O cenário na Praça Mauá mudou. Onde antes se via o concreto cinzento do Elevado da Perimetral, hoje o horizonte é dominado por verdadeiras cidades flutuantes que atracam no Píer Mauá. Na temporada de cruzeiros 2025/2026, o Rio de Janeiro reafirma sua posição como a principal joia da coroa do turismo marítimo na América do Sul, transformando a Zona Portuária em um pulmão financeiro vital para a cidade.

Os números impressionam até os economistas mais céticos.
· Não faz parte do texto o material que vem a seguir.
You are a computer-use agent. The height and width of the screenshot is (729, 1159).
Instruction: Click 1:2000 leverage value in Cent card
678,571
Estima-se que, até o fechamento da temporada em abril de 2026, mais de 240 mil turistas terão passado pelo terminal, injetando aproximadamente R$ 193 milhões na economia local. Somente no mês de janeiro, o fluxo de 60 mil visitantes gerou um impacto direto de R$ 48 milhões.

O impacto não é apenas macroeconômico, ele é sentido no chão da praça. Cada cruzeirista gasta, em média, R$ 670 por dia em cidades de escala. Esse valor se pulveriza entre o setor de serviços, bares, restaurantes e, fundamentalmente, as atrações culturais da região.
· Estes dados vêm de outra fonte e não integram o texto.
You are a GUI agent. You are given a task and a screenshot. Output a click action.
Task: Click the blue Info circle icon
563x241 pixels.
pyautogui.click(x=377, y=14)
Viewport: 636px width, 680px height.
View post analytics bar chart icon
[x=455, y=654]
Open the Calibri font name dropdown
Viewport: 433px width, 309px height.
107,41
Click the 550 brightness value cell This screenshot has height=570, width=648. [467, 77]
Se o Porto Maravilha foi o projeto de revitalização, os navios de cruzeiro são o combustível que o mantém acelerado. Instituições como o Museu do Amanhã e o Museu de Arte do Rio (MAR) registram picos de bilheteria que coincidem exatamente com os dias de atracação.

O comércio local se adaptou, o VLT se tornou um meio de transporte turístico essencial e a segurança foi reforçada, beneficiando também o carioca que trabalha no Centro.

A importância financeira estende-se para os bastidores. O porto do Rio além de uma parada para fotos, é um centro logístico. O abastecimento desses gigantes, que consomem toneladas de alimentos, bebidas e combustível, movimenta uma cadeia de fornecedores locais que raramente aparece nas fotos do Instagram, mas que gera milhares de empregos indiretos.

Além disso, eventos de grande porte como o Super Bowl LX Experience e o Rio Fashion Week, realizados nos armazéns do Píer em 2026, aproveitam a infraestrutura e a visibilidade trazida pelo fluxo constante de passageiros.

Apesar do sucesso, o setor aponta que para sustentar esse crescimento, o Rio precisa continuar investindo em infraestrutura portuária e na redução de custos operacionais. A meta para 2027 é audaciosa, superar os 300 mil visitantes e consolidar o Rio não apenas como uma parada, mas como o principal homeport do continente.

Enquanto o Costa Diadema se prepara para encerrar a temporada em abril, o saldo é claro, o Rio de Janeiro reencontrou no seu porto uma das suas maiores fontes de riqueza e renovação urbana.